To be done
A) The post about Hurricane Sandy names several coastal areas of Brooklyn and Queens that were hammered by the storm. List each one.
B) In the post about Hurricane Sandy, where did Frankie the dog hide on the night of the storm?
C) Reproduce word for word the part of the post about Hurricane Sandy starting with "Colin has written" and going on through "and my world.".

Passage provided
-- Start --
Re-Post: What to Do If You Are Scared by Sandy

Colin Beavan, also known as the No Impact man, is a huge inspiration for me as an ordinary person who decided he had to change his habits because he didn’t want to be a negative impact on the planet.  Rather, he wanted to see if he could be a positive impact–energy-wise, carbon-wise, community-wise.  I have learned much from his journey and have made many many changes in my life because of his example.

Colin has written an incredible post about Hurricane Sandy and I urge you to read it.  His post follows, and the link is here if you want to visit his site.  And if you live in Brooklyn, seriously consider voting for this man come Tuesday.

What to do if HurricanE Sandy scared you

Dear friends,

I don’t say this often but I am scared. Not scared to the point of paralysis. Not scared enough to run away. Not scared enough to stop trying to help. Not scared enough to think we’re doomed. Just scared enough to feel worried for myself, my family, my friends, my community, my country, and my world.

I was lucky when Hurricane Sandy hit. My daughter Bella and I put on our waterproofs in the early hours and ran around Brooklyn’s Fort Greene park in the wind and rain with Frankie–our dog–and our Occupy Wall Street activist friend/hero Monica Hunken.

That night, the lights flickered a couple of times. I lost my internet for three hours. Frankie the dog hid in the upstairs bathroom bathtub. That was the extent of it.

But when I woke up, lower Manhattan was flooded and without power. All the coastal parts of Brooklyn and Queens from Red Hook to Coney Island through the Rockaways and Hamilton Beach were hammered. The wind had driven a fire through Queens that destroyed so many houses. And the world’s most amazing subway system was brought to its knees. To say nothing of poor Staten Island and coastal New Jersey.

We in the Tri-State Area didn’t get Katrina. But we got a taste of her.

Yes, there are some good parts. New Yorkers have been showing up some of the emergency shelters in such numbers that they have been turned away. There are donation drives and volunteer efforts. And about a gazillion New Yorkers have taken to cycling.

But there is a lot of suffering. And a lot of fear not of what Sandy brought. But of what next year’s storm will bring. And the year after that. And after that. First Irene, now Sandy, for how many years in a row can New York City withstand a “once in a century” storm, people are asking?

I hung up the phone with a friend just a few minutes ago. She said, “In some ways, this is way more scarey than 9/11, because you get the feeling that it could happen again and again and again.”

In a coffee shop this afternoon, everyone at every table was talking about climate change. People are talking about where they will go next time. To an aunt’s in New Hampshire. A friend with three cottages in Maine. People are talking about their escape plan for when New York stops functioning.
-- End --
Source excerpt
-- Start --
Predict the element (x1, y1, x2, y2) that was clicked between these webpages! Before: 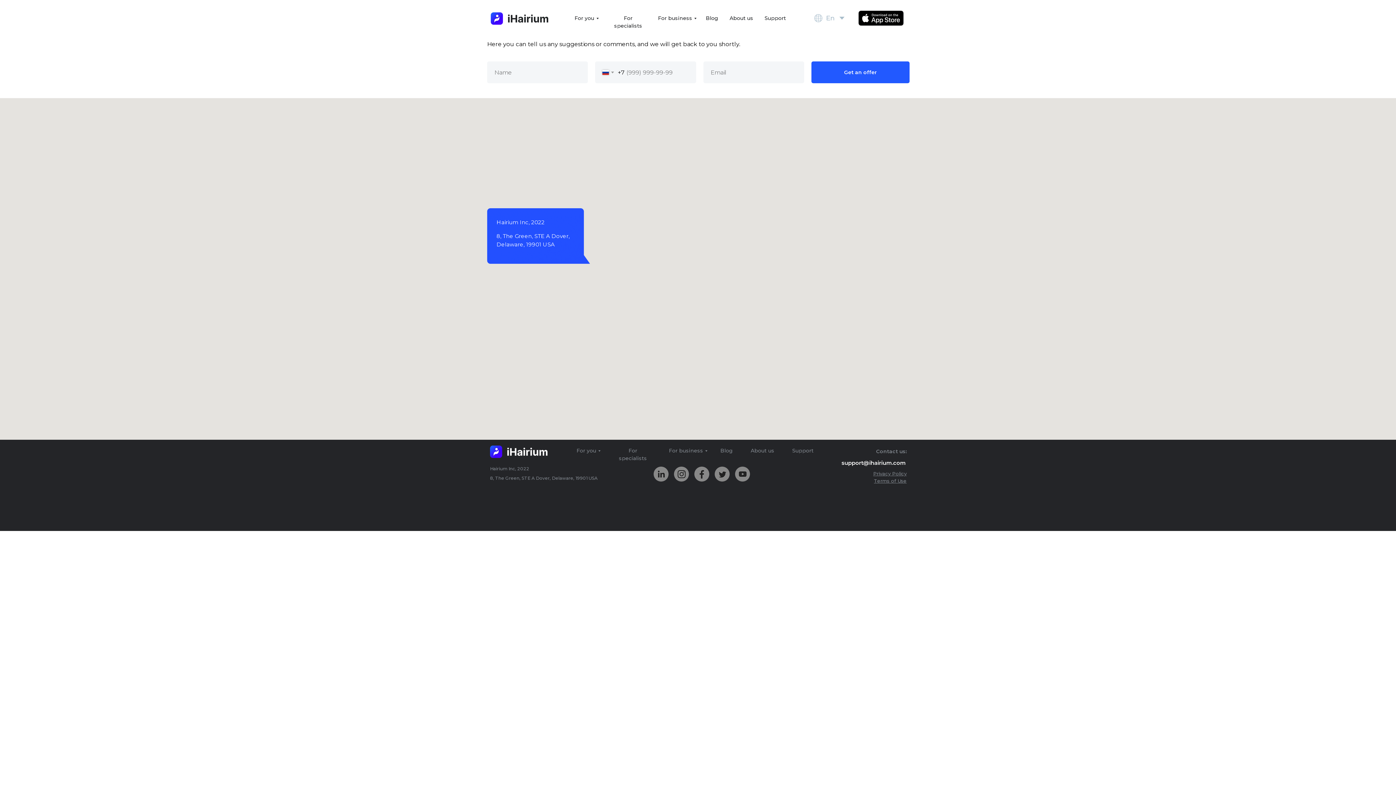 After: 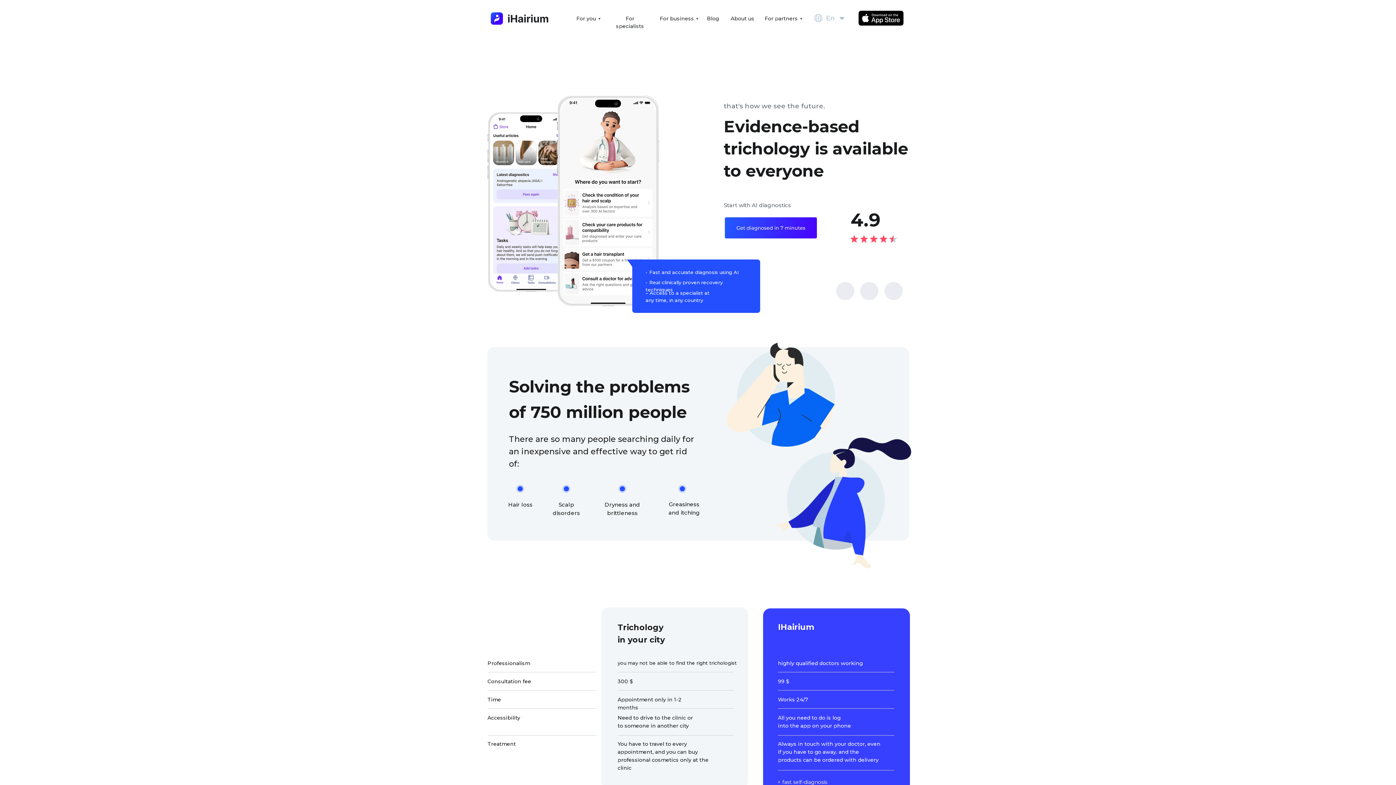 Action: bbox: (729, 14, 753, 22) label: About usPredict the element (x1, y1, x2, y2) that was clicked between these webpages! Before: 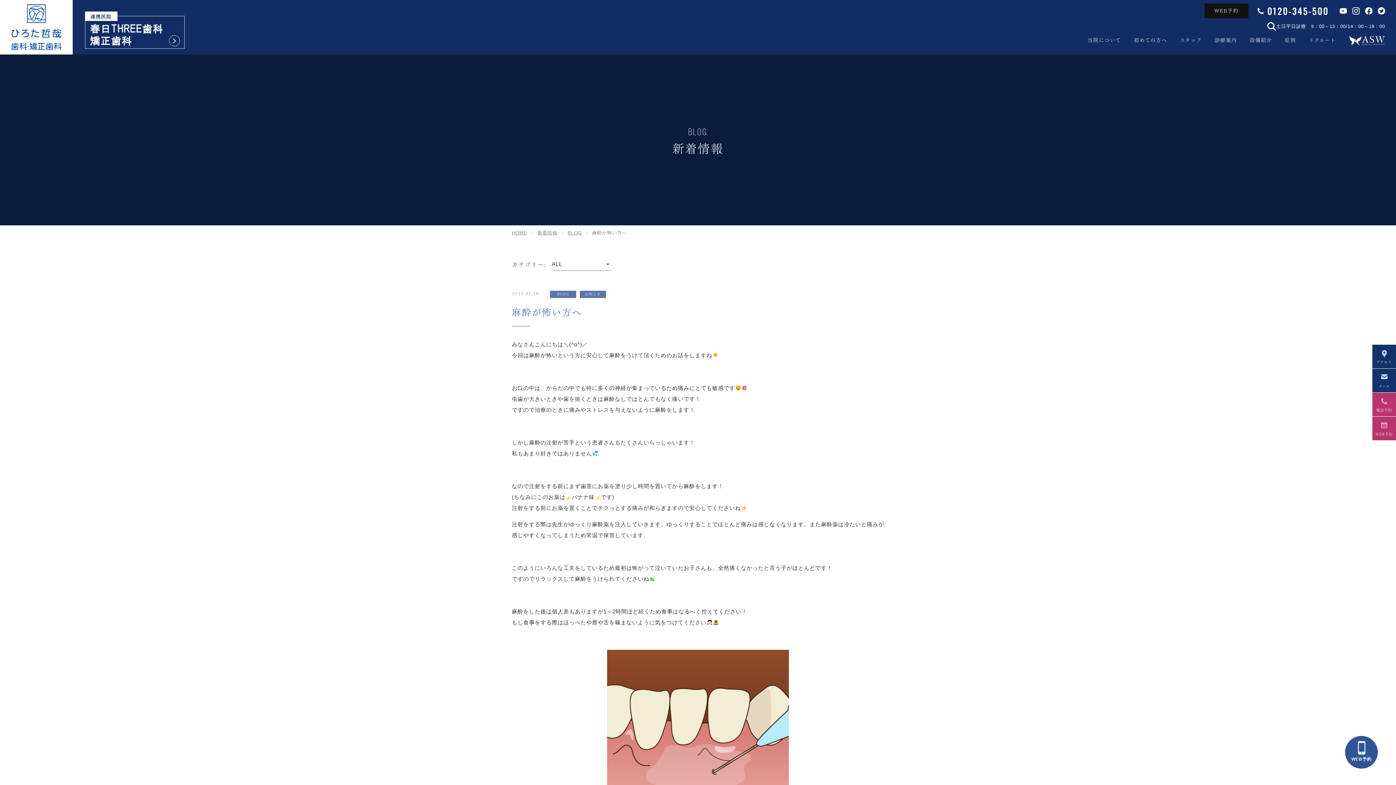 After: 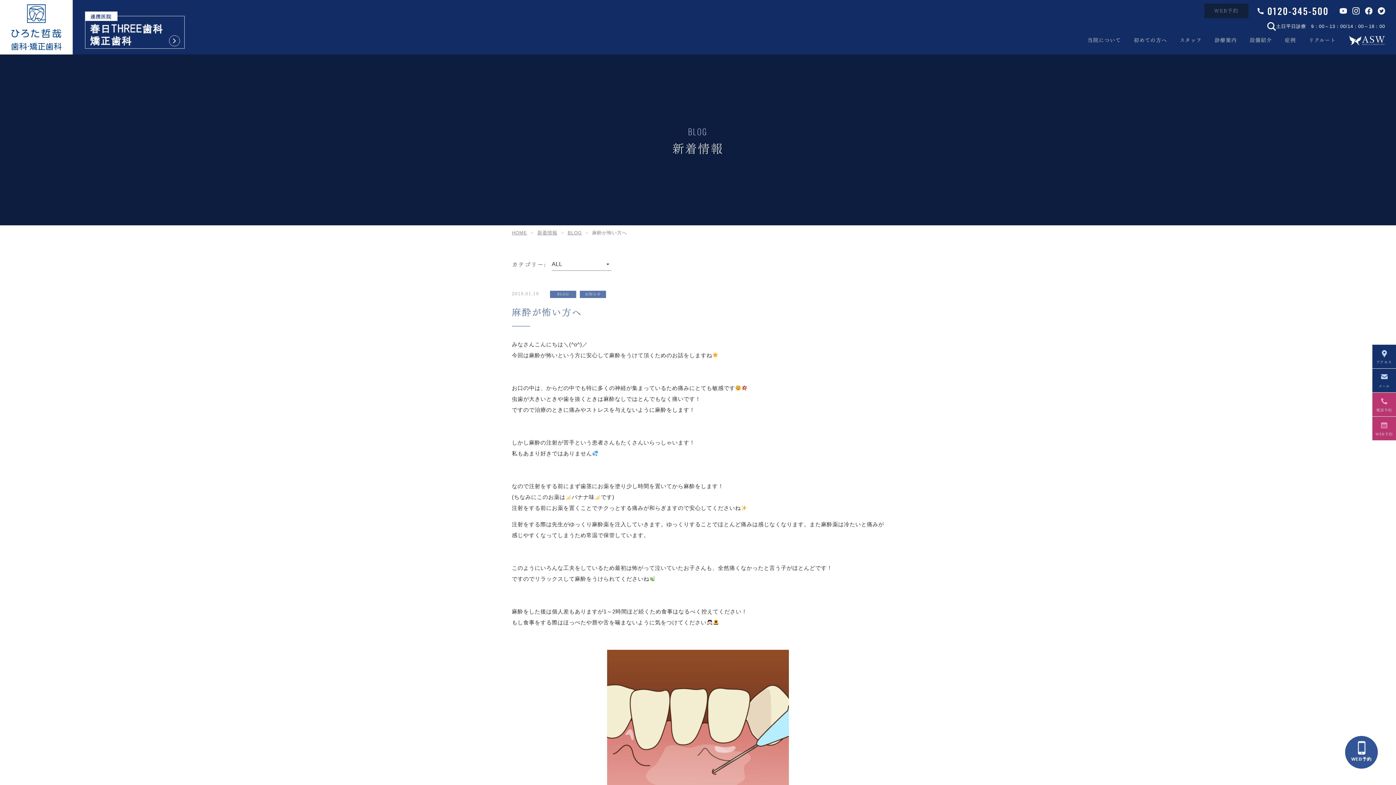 Action: label: WEB予約 bbox: (1204, 3, 1248, 18)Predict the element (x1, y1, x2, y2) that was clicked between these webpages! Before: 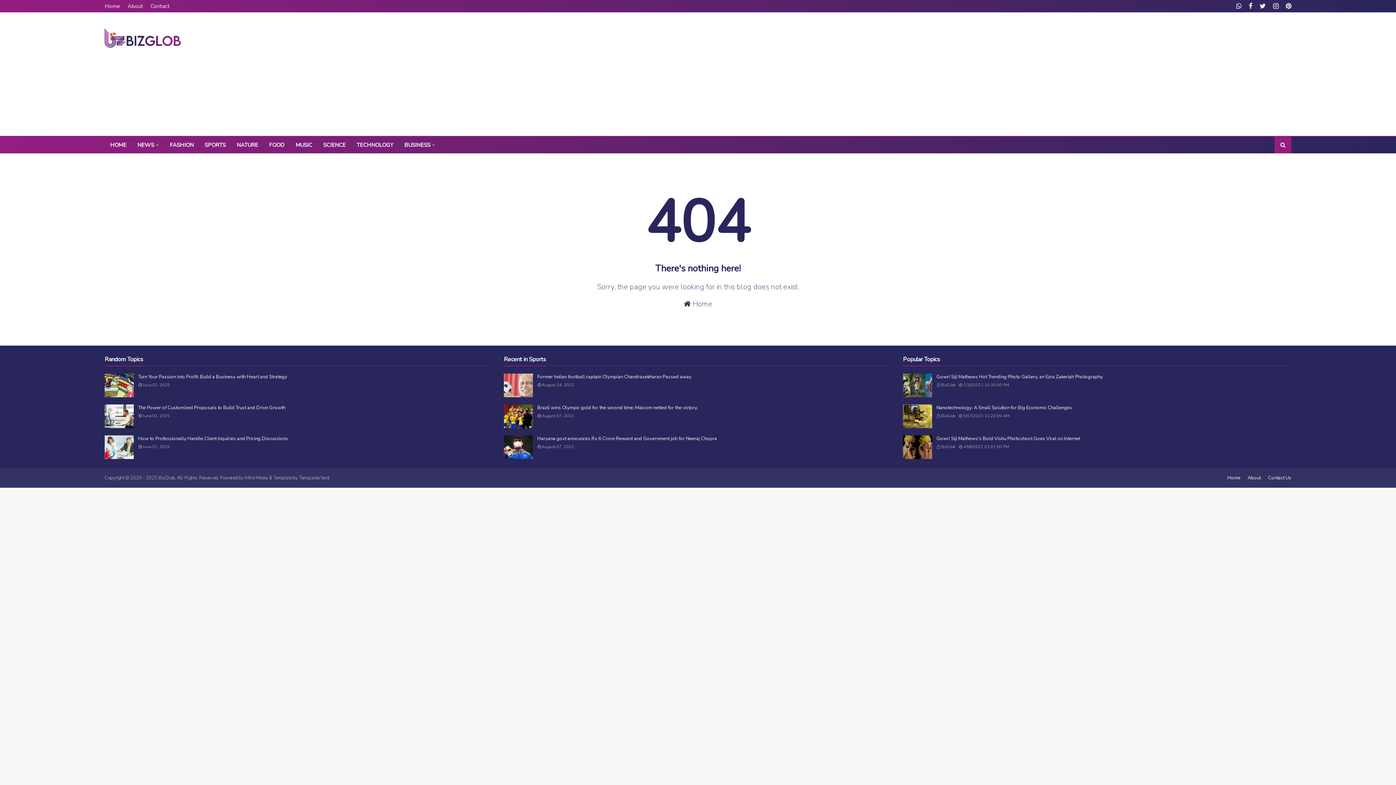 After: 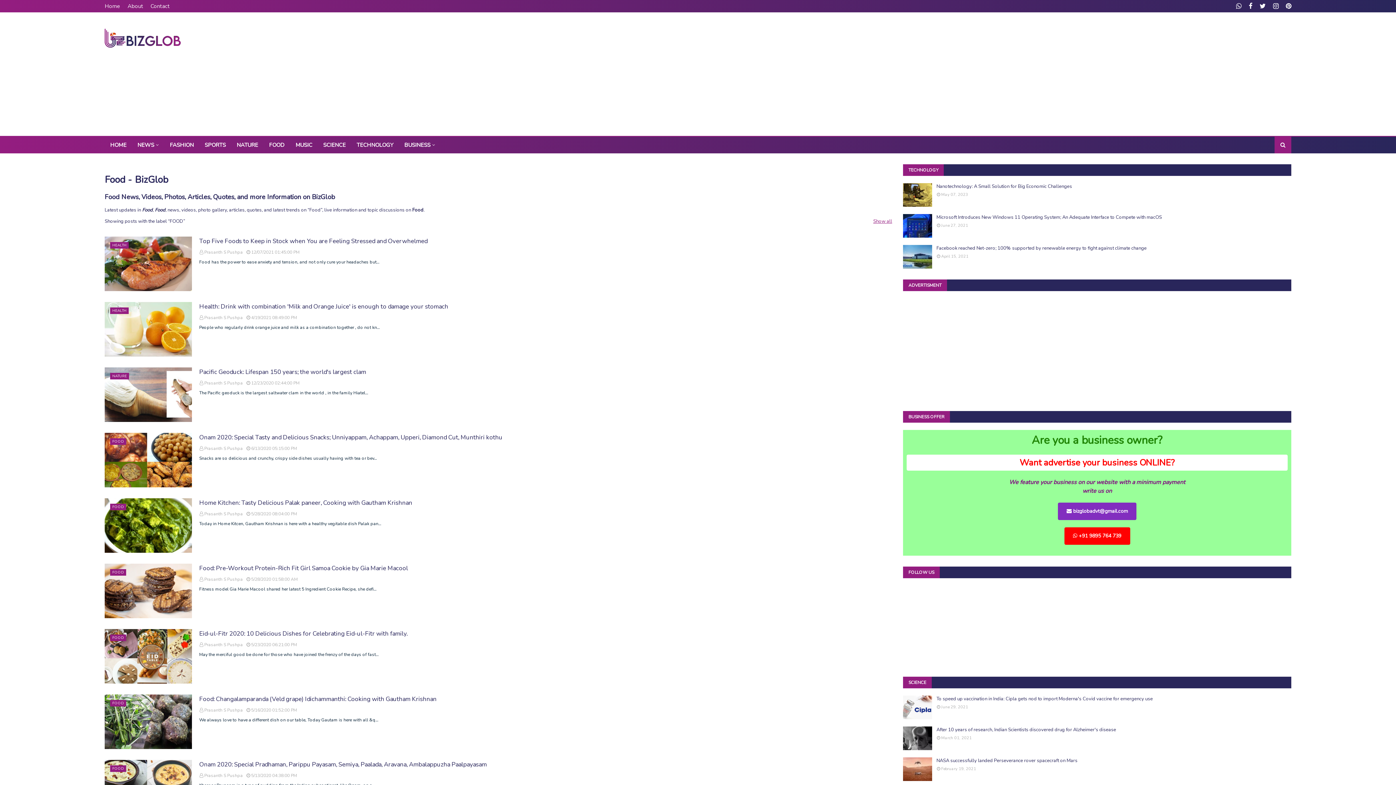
-- End --
Responses to the exercise
A)
Red Hook
Coney Island
the Rockaways
Hamilton Beach

B) In the upstairs bathroom bathtub.

C)
Colin has written an incredible post about Hurricane Sandy and I urge you to read it.  His post follows, and the link is here if you want to visit his site.  And if you live in Brooklyn, seriously consider voting for this man come Tuesday.

What to do if HurricanE Sandy scared you

Dear friends,

I don’t say this often but I am scared. Not scared to the point of paralysis. Not scared enough to run away. Not scared enough to stop trying to help. Not scared enough to think we’re doomed. Just scared enough to feel worried for myself, my family, my friends, my community, my country, and my world.